In June, Galanz withdrew the lawsuit and, according to state media, signed a cooperation agreement with Alibaba two weeks later.

Alibaba, Pinduoduo and Galanz did not respond to requests for comment.

Days before Chinese fintech giant Ant Group was scheduled to make itself public in what would have been the world’s largest share price, regulators suspended plans. Quentin Webb, of WSJ, explains the sudden turn of events and what it means to suspend the IPO for the future of Ant. Photo: Aly Song / Reuters

Founded in 1999 in the eastern Chinese city of Hangzhou, Alibaba, which grossed $ 71 billion a year in the year ending March 31, earns most of its money by selling advertising, charging commissions and providing services to retailers who sell products at their sites. Like Amazon.com Inc.,

with which it has been compared, Alibaba has also expanded into cloud computing, entertainment and logistics services.

In recent years, some of the highest-profile targets of Chinese antitrust cases were foreign companies such as U.S. chip maker Qualcomm. Inc.,

who agreed in 2015 to pay a fine of about $ 1 billion. The following year, Beijing imposed a fine of about $ 100 million on Swiss-Swedish packaging giant Tetra Pak International SA.

Now, with self-produced internet players like Alibaba and Tencent Holdings Ltd.

among the country’s largest and most influential companies, regulators are pointing out that they are increasingly focusing on their business practices.

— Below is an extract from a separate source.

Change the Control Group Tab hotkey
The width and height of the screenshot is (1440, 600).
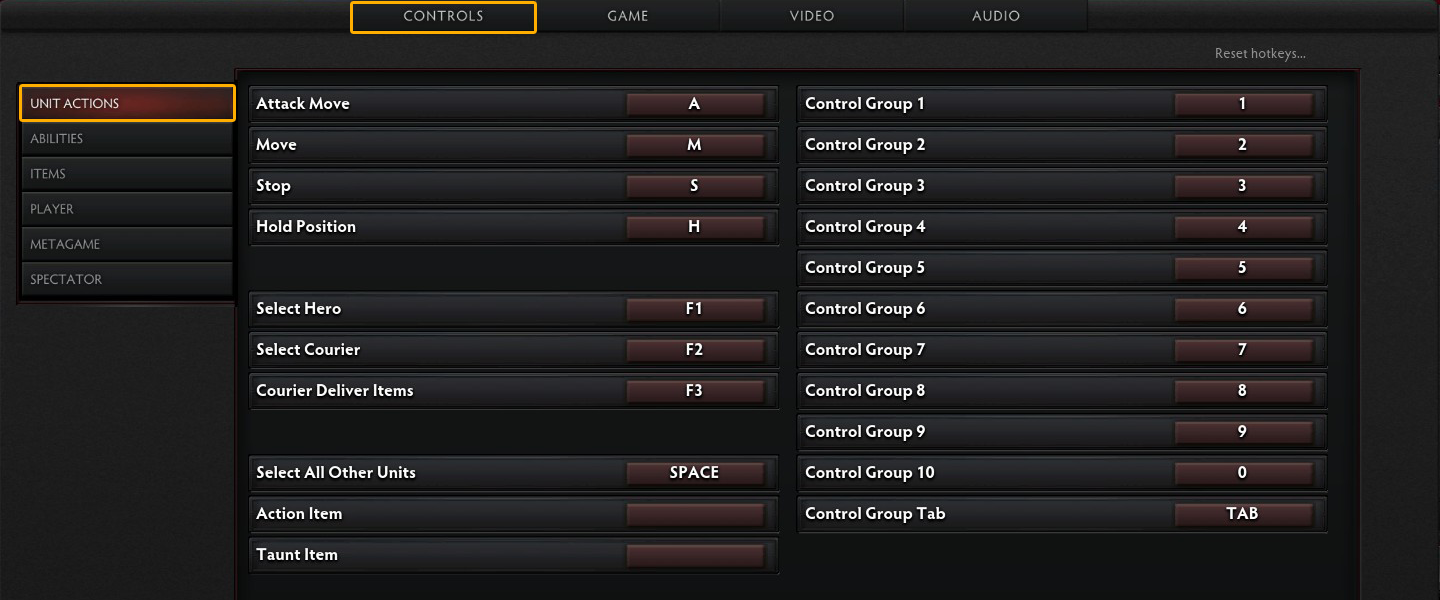click(1243, 514)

“The government believes it is time to better control market competition” in the technology sector, said Charlie Chen, an analyst at research firm China Renaissance Securities.

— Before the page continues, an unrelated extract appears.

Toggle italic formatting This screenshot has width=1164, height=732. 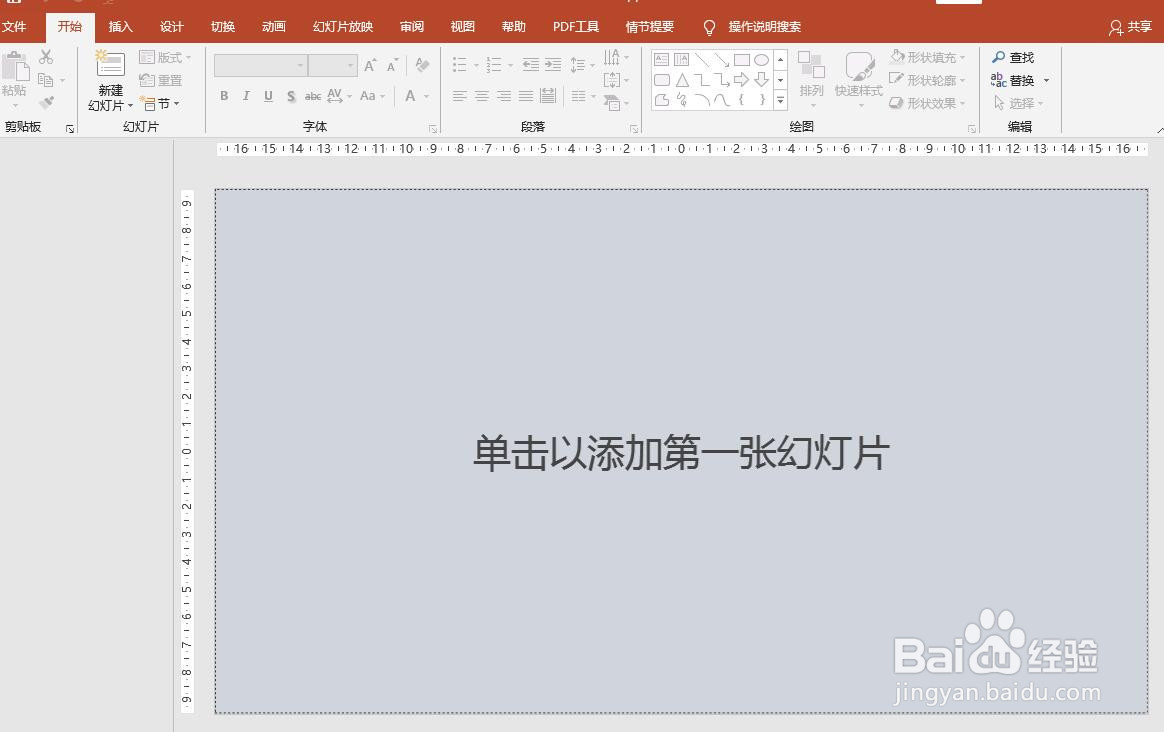pyautogui.click(x=246, y=96)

The Chinese market regulator did not respond to any requests for comment.

Over the years, China has been home to some of the world’s largest technology companies, which flourished for years at home with a relatively light regulatory touch, and Western rivals remained out of the market.

Within China, Alibaba and Tencent developed online payment services that have become virtually ubiquitous in the country, while the short video app from WeChat and Bytedance Ltd. of Tencent, Douyin, established dominant market positions on social media.

As these companies grew — and accumulated masses of data on consumer habits — the authorities became increasingly concerned about their influence, which in turn intensified the desire to curb consumerism. sector.

Regulatory counterparts in Europe and the United States are already facing the challenge of overseeing large technology companies. But unlike these jurisdictions, attempts by Chinese regulators to curb their tech giants are likely to come without the usual public hearings in the West.

“The Chinese system for investigating and forcing abusive, dominant positions is not highly transparent and is not clearly subject to judicial review,” said Scott Kennedy of the Center for Strategic and International Studies in Washington, DC.